Yet, Boeing materials engineer Kamden Reedy rides 30 minutes to work each day, as he has for the past four years. He encounters some interesting things -- tumbleweed, roadrunners, lizards, coyotes, wild boars and horses – as he helps Boeing reduce the environmental impact of its operations.
“Since I’ve started, there are more and more people commuting by bicycle. The site does a lot to encourage it.”
“The bottom line is that Boeing is committed to reducing the environmental footprint, supporting alternative commuting options and meeting various regional regulatory requirements,” said Wendy Weaver, the company-wide commuting manager.

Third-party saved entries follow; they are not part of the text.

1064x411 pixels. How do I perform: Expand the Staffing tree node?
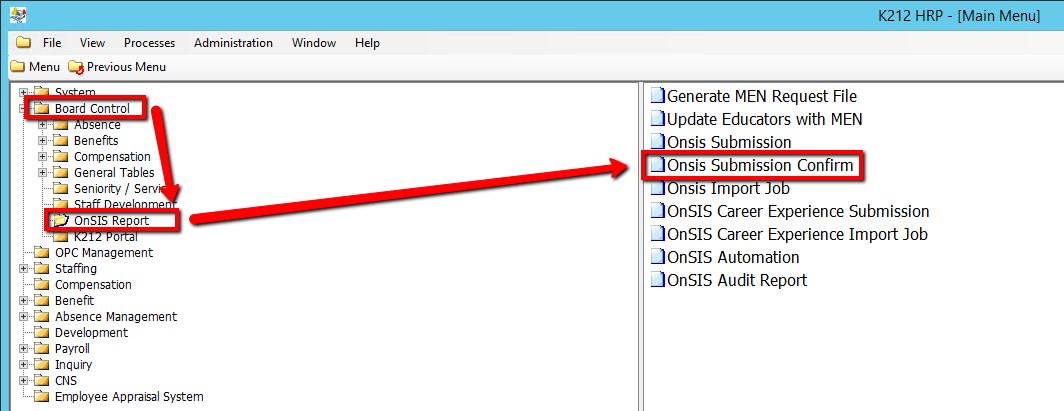[x=23, y=269]
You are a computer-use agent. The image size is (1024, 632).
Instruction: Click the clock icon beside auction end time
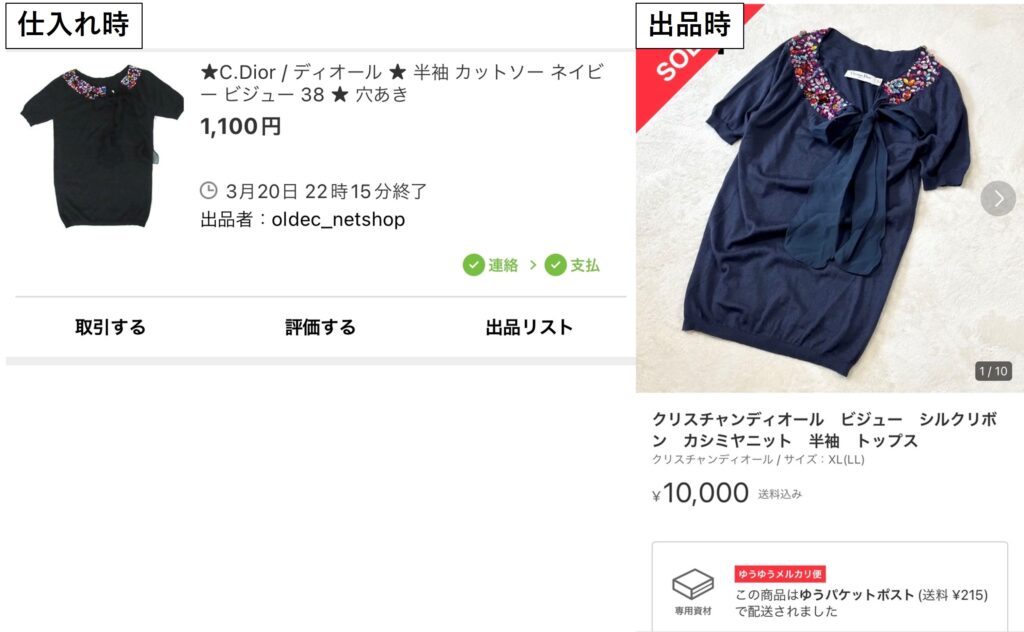click(208, 191)
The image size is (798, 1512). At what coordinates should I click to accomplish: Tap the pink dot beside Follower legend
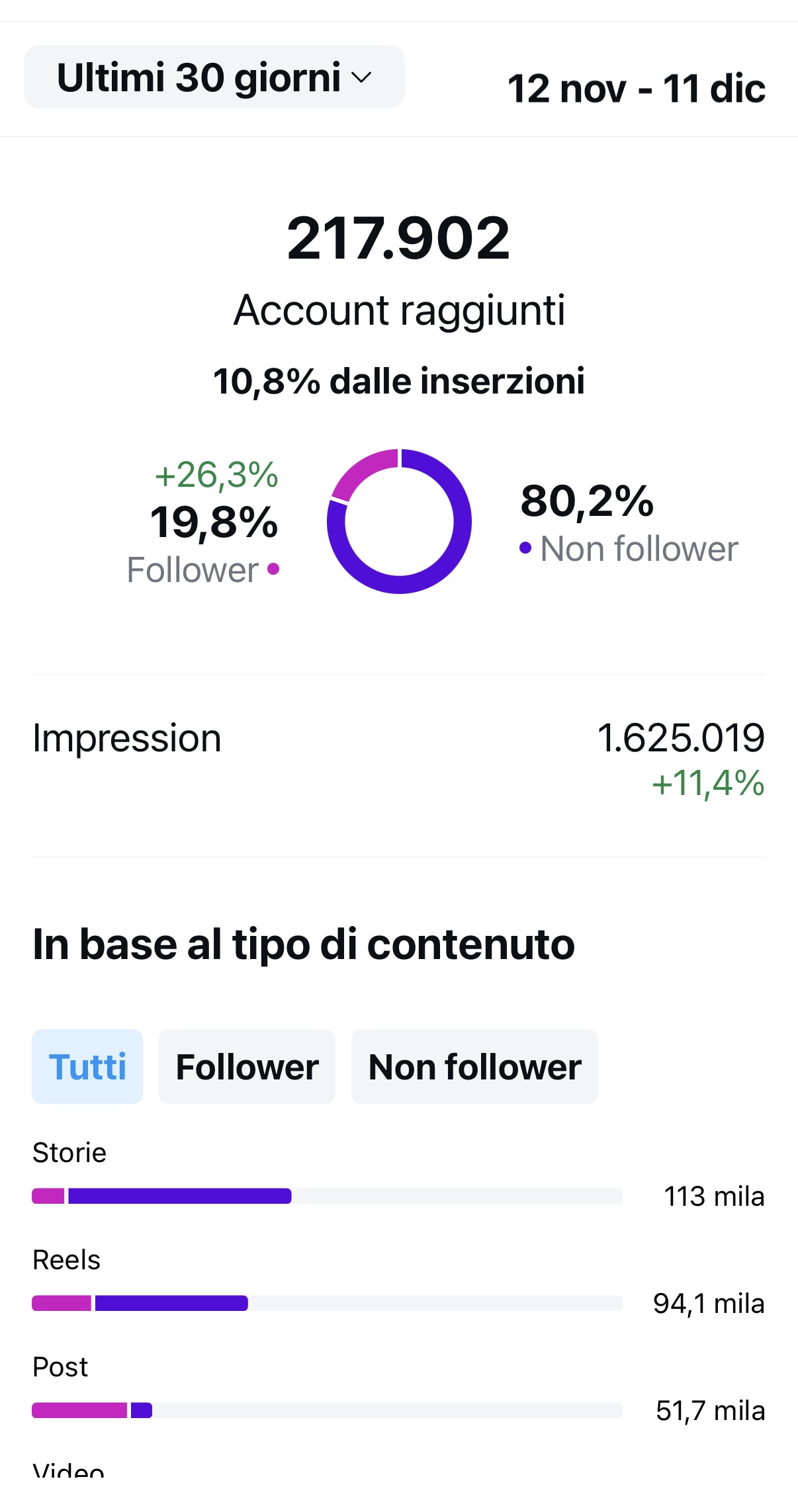pos(273,569)
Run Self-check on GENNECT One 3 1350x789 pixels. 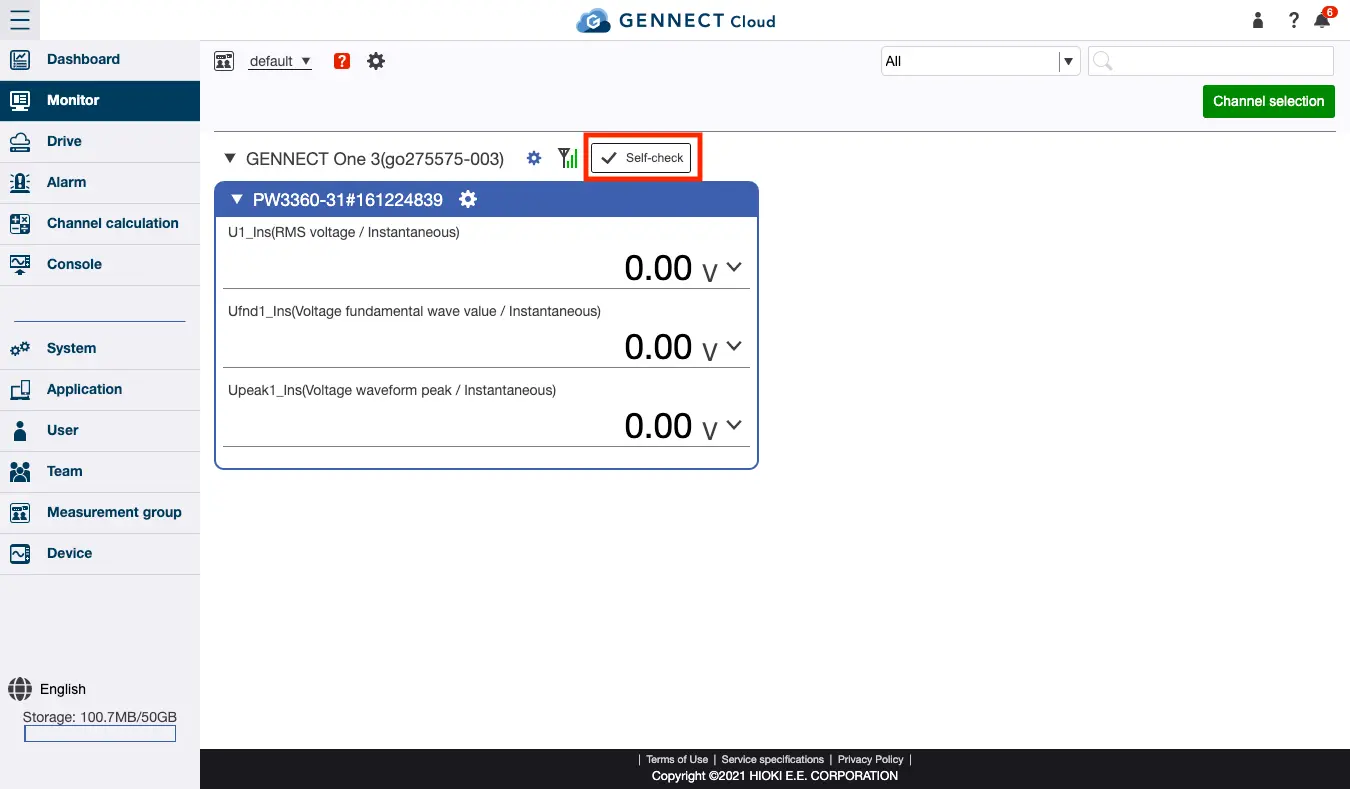[641, 157]
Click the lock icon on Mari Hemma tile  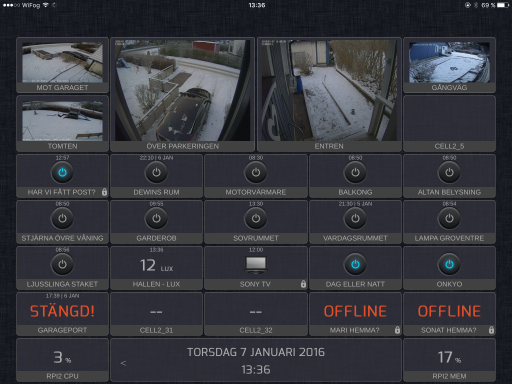397,330
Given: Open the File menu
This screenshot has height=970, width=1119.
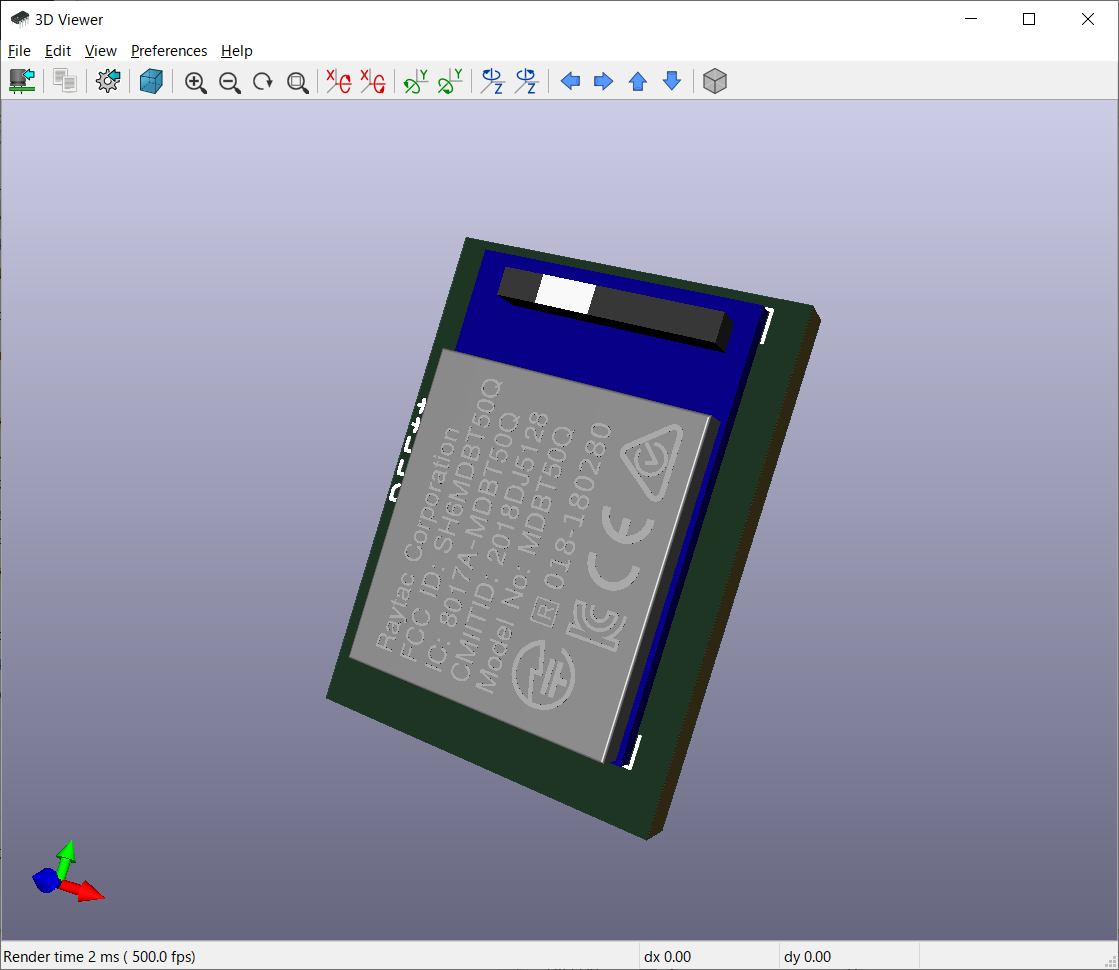Looking at the screenshot, I should pos(19,51).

According to a 2009 employee commuter survey, 36 percent of Boeing employees in the U.S. are doing something to get cars off the road, including biking, walking, taking public transportation, carpooling or vanpooling in publicly owned vans operated by employees, telecommuting or working flexible hours.
Reedy sees that even in the heat of Mesa. “Since I’ve started, there are more and more people commuting by bicycle. The site does a lot to encourage it.”
A designated lane takes Mesa riders through the security gate and they have access to showers and lockers in the fitness center. There’s also a bike tool kit loan program and quarterly drawings for a $300 gift certificate from local bicycle retailers.
Boeing provides many programs that encourage people to find alternatives to a solo car ride to work. Those include a free ride-matching service, a pre-tax commute program for users of public transit and vanpools, and options to work flexible hours or at home.
According to the 2010 environment report Boeing issued earlier this year, the company is targeting an 18 percent increase in employee participation in commuting programs by 2012 and a five percent annual reduction in distances employees drive to work.
That kind of progress can add up. Last year, employees in Everett, WA avoided driving about 84 million miles (117 million kilometers) in personal vehicles by using public transportation, vanpools and other alternatives.